▶ _Data section_
··········
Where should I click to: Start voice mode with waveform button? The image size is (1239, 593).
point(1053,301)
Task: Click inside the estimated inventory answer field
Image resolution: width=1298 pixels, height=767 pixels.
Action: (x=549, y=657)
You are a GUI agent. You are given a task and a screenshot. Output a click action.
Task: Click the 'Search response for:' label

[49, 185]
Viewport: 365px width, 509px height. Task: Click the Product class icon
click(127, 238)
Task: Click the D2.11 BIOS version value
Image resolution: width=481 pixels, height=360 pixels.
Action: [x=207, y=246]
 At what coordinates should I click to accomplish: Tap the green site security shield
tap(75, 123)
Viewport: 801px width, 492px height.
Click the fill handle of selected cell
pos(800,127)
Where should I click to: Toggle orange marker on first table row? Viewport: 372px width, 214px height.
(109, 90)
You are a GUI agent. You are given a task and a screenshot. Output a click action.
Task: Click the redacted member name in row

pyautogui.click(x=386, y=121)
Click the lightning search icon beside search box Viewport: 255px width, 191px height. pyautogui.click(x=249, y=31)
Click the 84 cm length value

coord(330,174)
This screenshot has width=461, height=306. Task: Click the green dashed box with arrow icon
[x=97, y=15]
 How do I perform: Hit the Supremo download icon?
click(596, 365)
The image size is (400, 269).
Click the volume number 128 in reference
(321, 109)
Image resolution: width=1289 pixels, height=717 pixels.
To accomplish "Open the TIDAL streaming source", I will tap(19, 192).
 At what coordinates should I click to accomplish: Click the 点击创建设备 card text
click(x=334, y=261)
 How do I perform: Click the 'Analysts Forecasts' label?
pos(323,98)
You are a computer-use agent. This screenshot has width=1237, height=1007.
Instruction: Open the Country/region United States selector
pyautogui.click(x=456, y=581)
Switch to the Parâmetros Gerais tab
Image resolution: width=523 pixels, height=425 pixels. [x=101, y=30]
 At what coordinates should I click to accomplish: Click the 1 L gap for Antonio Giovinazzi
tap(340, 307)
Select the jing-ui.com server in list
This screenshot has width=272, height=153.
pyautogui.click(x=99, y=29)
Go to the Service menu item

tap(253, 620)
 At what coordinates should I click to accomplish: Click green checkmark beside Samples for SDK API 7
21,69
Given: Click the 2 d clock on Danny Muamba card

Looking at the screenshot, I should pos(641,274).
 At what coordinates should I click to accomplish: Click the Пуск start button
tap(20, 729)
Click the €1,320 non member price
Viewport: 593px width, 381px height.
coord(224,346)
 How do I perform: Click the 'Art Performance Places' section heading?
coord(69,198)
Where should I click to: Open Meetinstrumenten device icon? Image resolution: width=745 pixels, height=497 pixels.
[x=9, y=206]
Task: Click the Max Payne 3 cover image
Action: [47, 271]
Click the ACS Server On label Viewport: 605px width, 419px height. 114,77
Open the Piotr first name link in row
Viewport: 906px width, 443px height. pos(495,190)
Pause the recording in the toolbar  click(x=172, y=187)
··········
▶ _What the task requires_
The line with "Open the Piotr first name link in row" through the last line of the entries above: output exactly those lines and nothing else.

▶ _Expected answer_
Open the Piotr first name link in row
Viewport: 906px width, 443px height. pos(495,190)
Pause the recording in the toolbar  click(x=172, y=187)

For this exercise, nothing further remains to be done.